The import price of 62% Fe content ore at the port of Tianjin scaled $80 per dry metric tonne on Monday – the highest since mid-September 2014 according to data supplied by The Steel Index. Year to date the price of the steelmaking raw material is up 87%.
A resurgent steel industry in China – responsible for more than three-quarters of the seaborne iron ore trade – has taken much of the credit for the rally from near-decade lows struck in December last year.
Rio Tinto, world number two producer, has long maintained that China is on its way to forging a billion tonnes of steel per year by 2030 compared to the current output just north of 800 million tonnes.
Reuters reports that at a recent investor conference Rio Tinto Chief Executive Jean Sebastien Jacques “quietly abandoned [Rio’s] long held view”:
Jacques said that uncertainty over the restructuring of China’s huge state-owned enterprises (SOEs) made it difficult to predict how things would pan out.

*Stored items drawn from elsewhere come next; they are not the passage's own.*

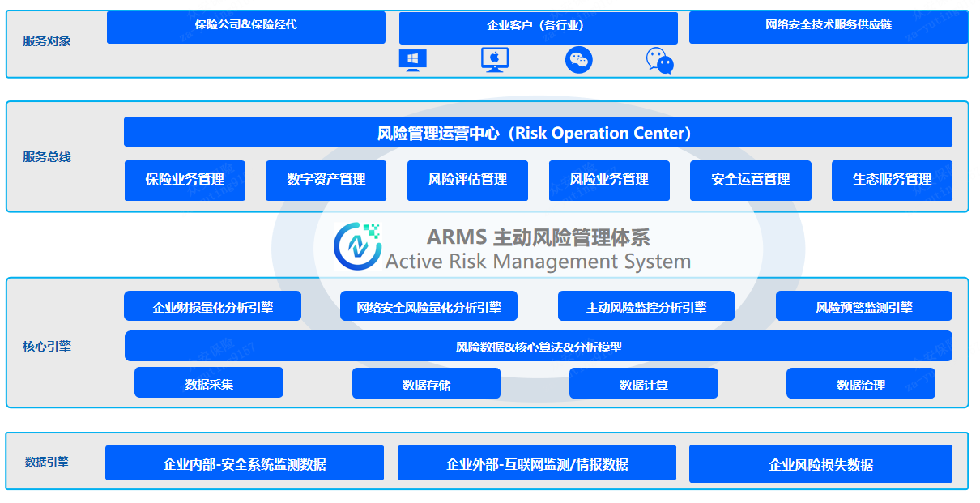The width and height of the screenshot is (980, 503).
Task: Select 企业客户（各行业）block
Action: (539, 28)
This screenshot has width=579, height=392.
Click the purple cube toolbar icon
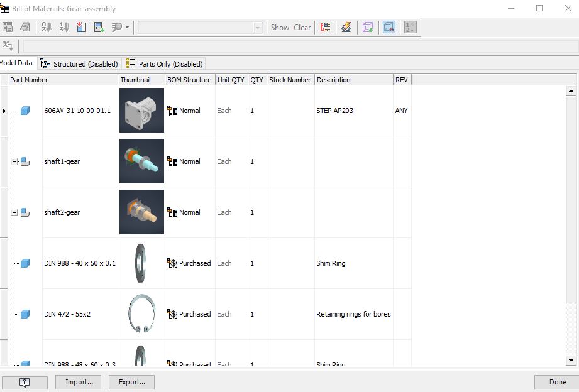click(x=368, y=27)
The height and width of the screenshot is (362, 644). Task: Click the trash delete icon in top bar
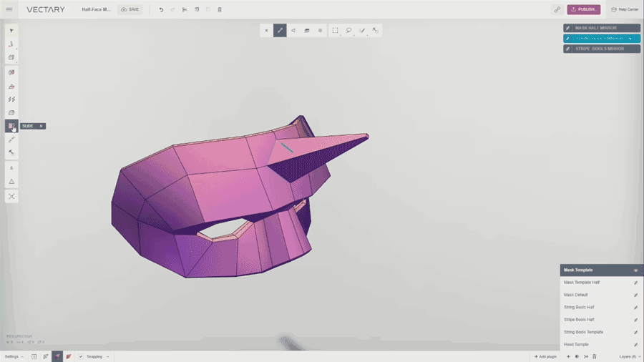pyautogui.click(x=220, y=10)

“No one can work with only one scenario … we work with multiple scenarios and our central case is not 1 billion tonnes,” Jacques told analysts at the briefing in Sydney last week.

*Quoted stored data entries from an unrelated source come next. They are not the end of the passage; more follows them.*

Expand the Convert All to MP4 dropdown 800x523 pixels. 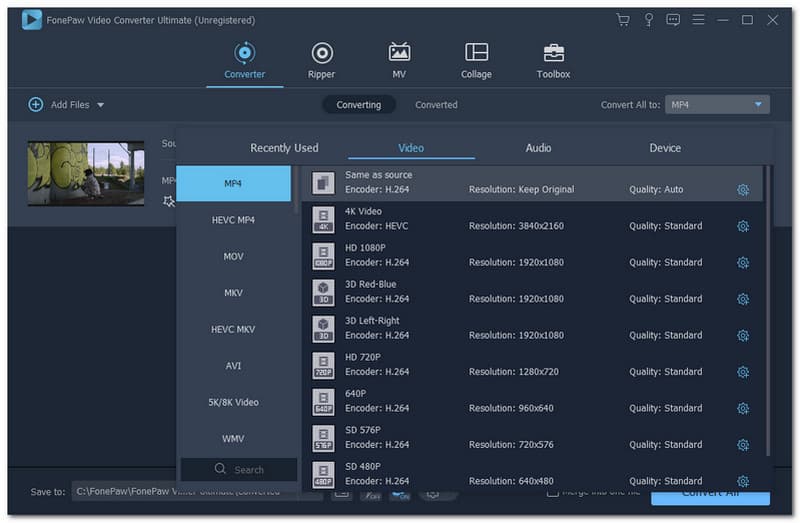[758, 105]
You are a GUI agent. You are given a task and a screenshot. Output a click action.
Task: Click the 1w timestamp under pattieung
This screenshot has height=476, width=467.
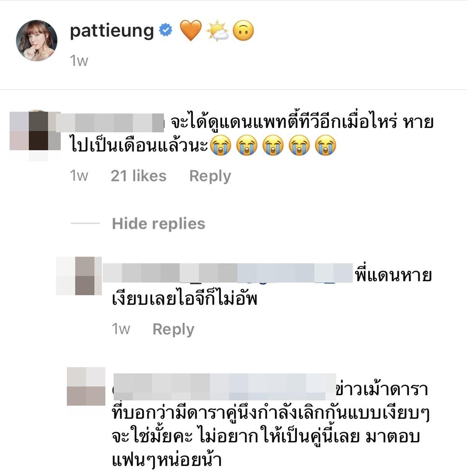click(79, 61)
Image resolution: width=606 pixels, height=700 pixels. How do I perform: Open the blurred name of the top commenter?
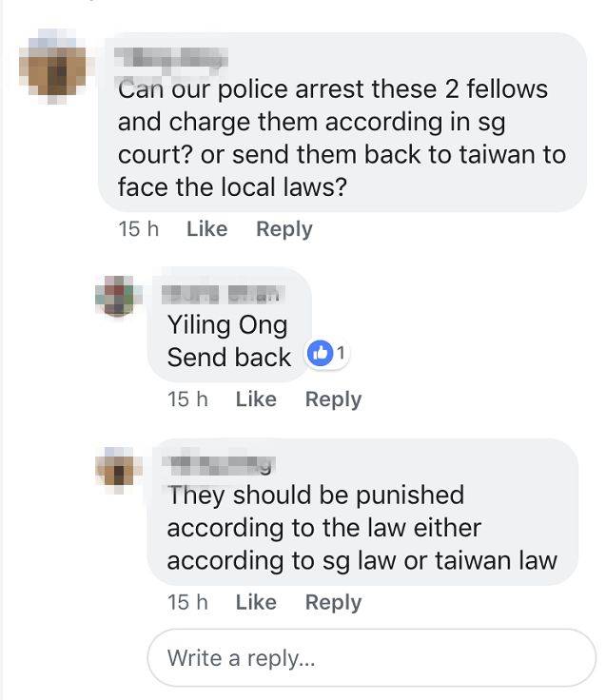click(x=171, y=60)
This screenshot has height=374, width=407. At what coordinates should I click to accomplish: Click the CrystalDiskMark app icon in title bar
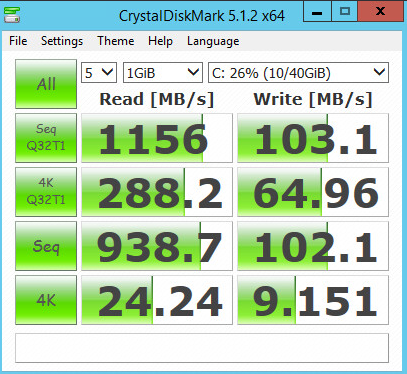(12, 14)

And Jacques didn’t stop there. He went further to say that Rio would consider cutting the amount of iron ore it mines if doing so would boost free cash flow.
“If it means reducing volume, we’ll do it,” he said.

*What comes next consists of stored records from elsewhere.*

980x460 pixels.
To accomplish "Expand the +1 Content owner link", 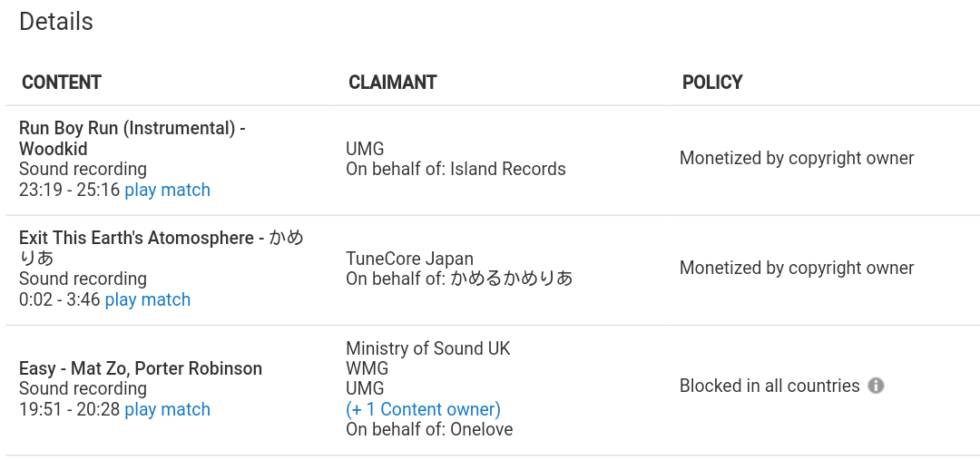I will tap(423, 409).

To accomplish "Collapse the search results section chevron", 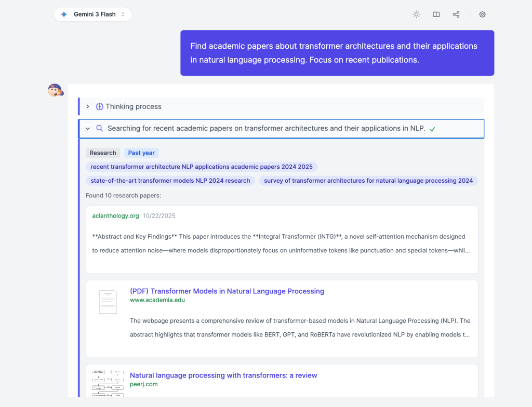I will coord(88,128).
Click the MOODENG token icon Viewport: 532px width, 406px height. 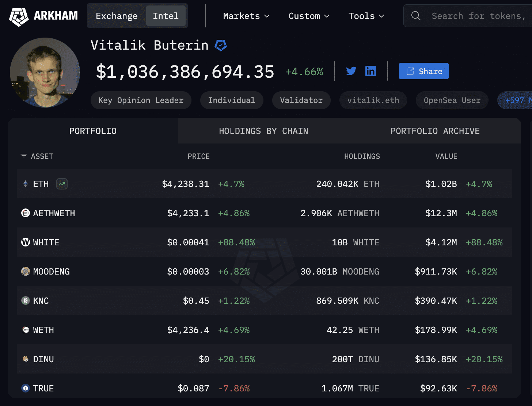click(x=26, y=271)
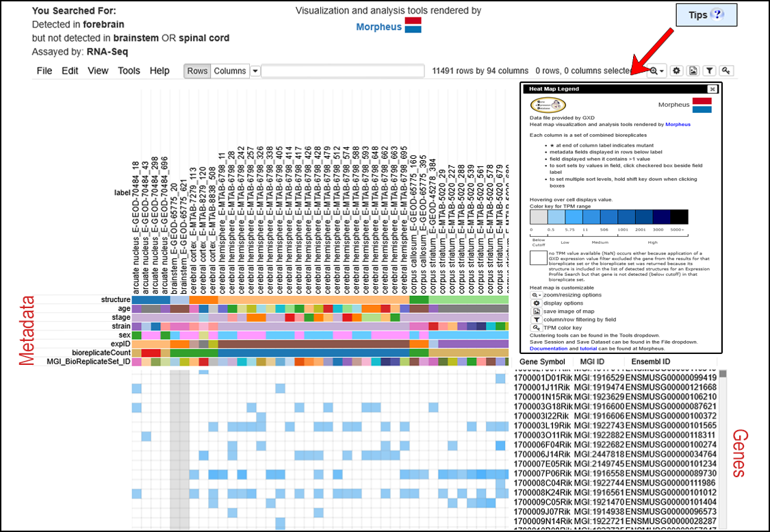
Task: Click the GXD logo in Heat Map Legend
Action: click(x=548, y=105)
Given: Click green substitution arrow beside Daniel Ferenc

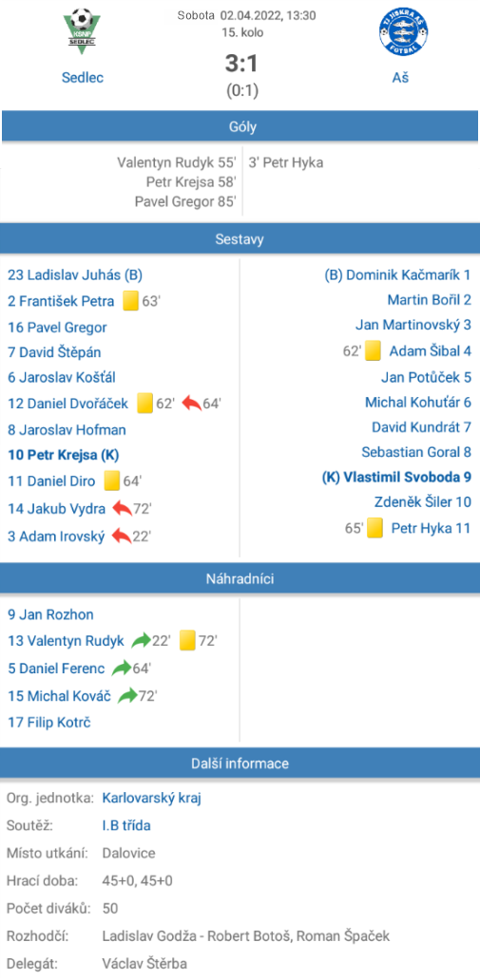Looking at the screenshot, I should 122,669.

China is on track to import 1 billion tonnes of ore in 2016, an all-time high, not just due to strong demand from the country’s blast furnaces, but because hundreds of domestic miners struggling with low grade and high costs have been forced out of the market.
After more than halving since 2011 to less than 200m tonnes, Chinese iron ore output on a 62% Fe basis is forecast to fall by a another 12% in 2016 and by a further 20% in 2017 according to Australia’s state forecaster.
But with iron ore back above $80 a tonne many Chinese iron ore mines may start to re-enter the market just as new exporters like the 55 million tonne per year Roy Hill mine in Australia and Brazil’s S11D ramps up to full production.